• RECORDS SHOWN:
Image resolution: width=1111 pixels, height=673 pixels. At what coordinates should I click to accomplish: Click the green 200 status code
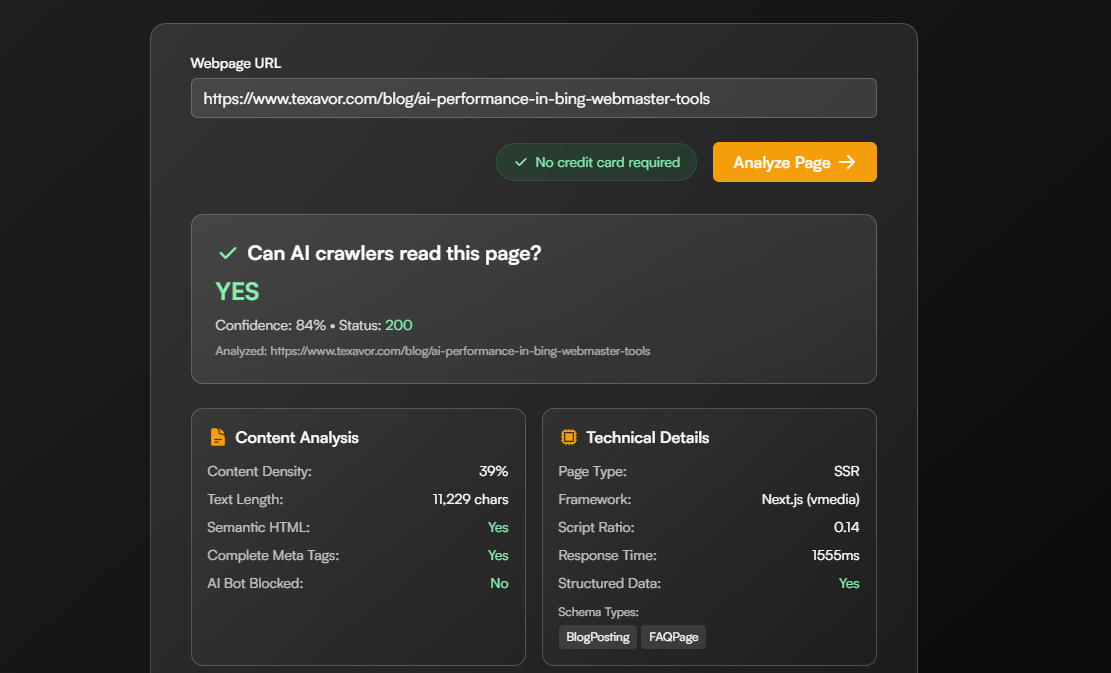(x=398, y=325)
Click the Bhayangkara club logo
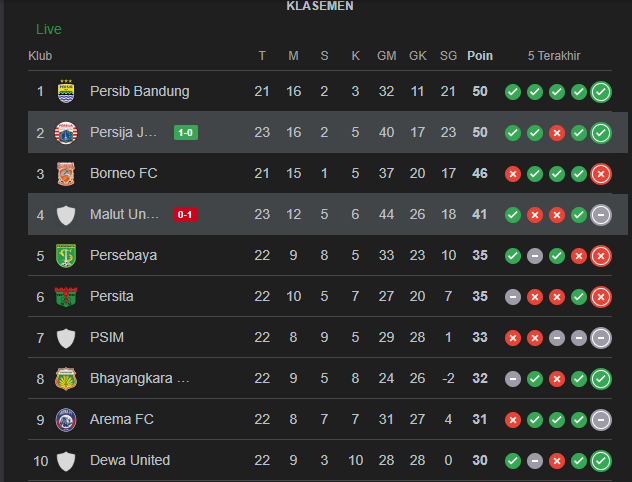Image resolution: width=632 pixels, height=482 pixels. tap(66, 378)
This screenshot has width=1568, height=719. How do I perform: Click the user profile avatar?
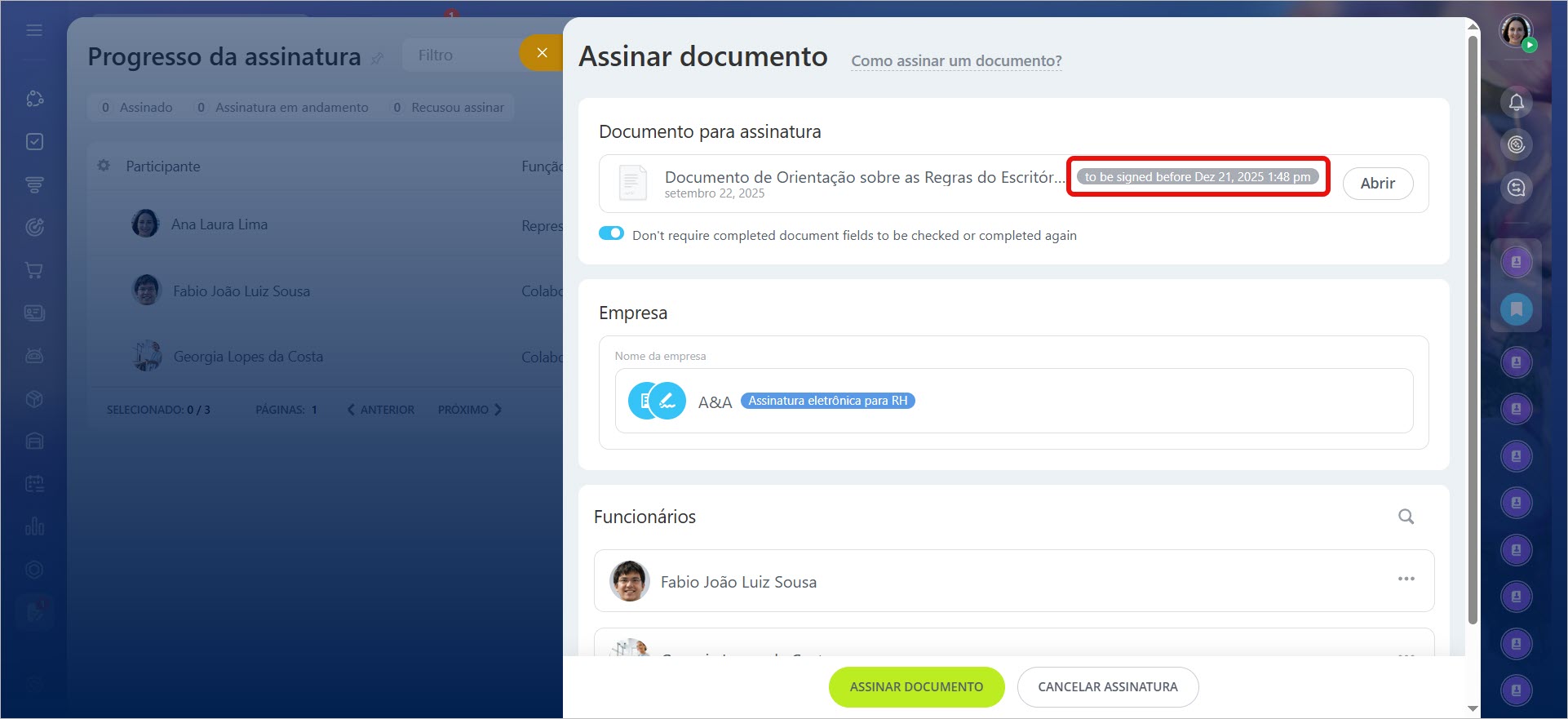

• TASK DETAILS:
Exactly the lines from the one holding "Click the Bhayangkara club logo" through the last line of the entries, both included, are to be duplicated; leave the pictures out.

• OUTPUT OF THE TASK:
Click the Bhayangkara club logo
Image resolution: width=632 pixels, height=482 pixels. tap(66, 378)
This screenshot has width=1568, height=719. How do I perform: Click the user profile avatar?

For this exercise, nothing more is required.